Tasty culture clash

Film
The Hundred-Foot Journey (PG)
3 stars
'''Helen Mirren, Om Puri
DIRECTOR LASSE HALLSTROM
REVIEW MARK NAGLAZAS'''

Lasse Hallstrom's lush, lip-smacking adaptation of Richard C. Morais' bestselling novel about a pair of belligerent, battling restaurateurs in a picturesque French town is so fanciful, so full of retro imagery and moments it makes Ratatouille seem a hard-hitting expose of the nation's gastronomic tradition.

It's the kind of movie in which an imperious dame still uses a rotary dial telephone, an amorous young man stands under his lady love's window and throws stones to get her attention (as opposed to texting images of his private parts) and little girls in waifish dresses play hopscotch in the town square.

Indeed, Hallstrom is so skilful in erasing the modern world from The Hundred-Foot Journey it was a half an hour into the movie before I realised it was actually set in the present (and even then I kept scanning the screen for evidence that I was right).

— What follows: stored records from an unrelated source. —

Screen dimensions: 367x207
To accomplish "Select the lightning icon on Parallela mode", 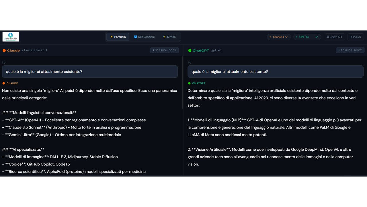I will click(112, 37).
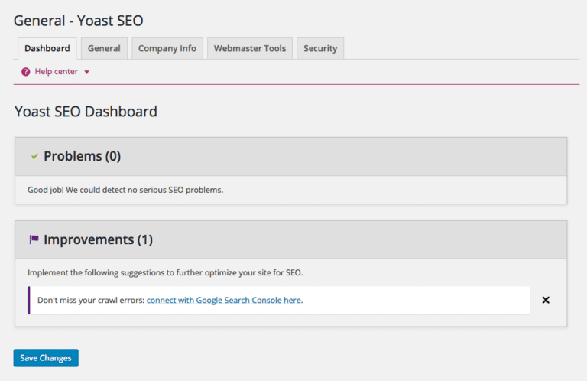
Task: Open the Security tab
Action: pyautogui.click(x=320, y=48)
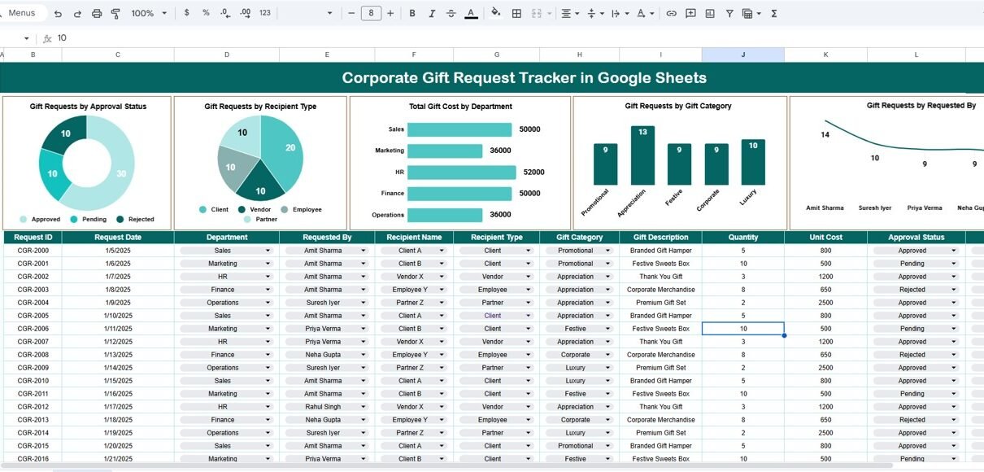984x472 pixels.
Task: Toggle bold formatting
Action: coord(412,14)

But a journey back in time is why we holiday in places such as France and why we go to movies like The Hundred-Foot Journey, which is best regarded as a companion piece to Hallstrom's earlier foodie fairytale, Chocolat, right down to the more conservative elements turning on their exotic new neighbours, in this case an Indian family who have started a restaurant.

After fleeing political turbulence in their country and finding the vegetables in England "have no taste", Mumbai restaurant proprietor Papa Kadam (Om Puri) and his family move on to the French countryside where their vehicle breaks down on the outskirts of a pretty town and they are rescued by an even prettier woman named Marguerite (Charlotte Le Bon), who happens to be the sous-chef in a local Michelin-starred eatery (not for nothing is the film released by Disney).

Directly across the road from Marguerite's traditional French establishment (the 100 feet of the title) is an abandoned restaurant whose owners were driven out of business by the ruthless tactics of Marguerite's overbearing boss Madame Mallory (Helen Mirren).

Madame Mallory has every intention of also slicing and dicing Papa and his family. However, the Indian interlopers have a secret weapon, Papa's son Hassan (Manish Dayal), whose tandoori chicken is so heavenly that soon the locals are flocking to this colourful new restaurant, setting the scene for the culinary equivalent of a civil war.

The Hundred-Foot Journey is at its tastiest when its focus is on the clash of cultures and cuisines, allowing its two great veteran stars, Mirren and Puri, to go at it hammer and tongs or, more accurately, knife and ladle, with two great gastronomic traditions fighting for the hearts and minds of the good folk of Saint-Antoine-Noble-Var.

Unfortunately, Hallstrom lets his dish simmer rather than turning up the heat, bringing both warring parties together after one of Madame Mallory's xenophobic cooks crosses the line into violence and paving the way for cultural and familial fusion that warms the cockles but doesn't make for great drama or comedy. The food on display is first-rate but as far as movie-making goes The Hundred-Foot Journey is more of a Happy Meal.

Indeed, the later part of the film curdles from fairytale into pure Mills & Boon as Hassan is snapped up by an haute-cuisine establishment atop the Pompidou Centre, in which he casts aside his Indian traditions and becomes a Heston Blumenthal-style rock star of molecular gastronomy.

It's an interesting twist in the tale but rushed through so swiftly it comes across as pure soap, with the lonely, culturally disconnected Hassan skulking around Paris like a character in a Victor Hugo novel. His family are not back in Mumbai but an hour away on the train, for goodness sakes.

But Hallstrom is a master of mush so it all goes down easily, washed down by a nice red which you will no doubt be having with the post-screening meal this film will undoubtedly inspire.

The Hundred-Foot Journey is now screening.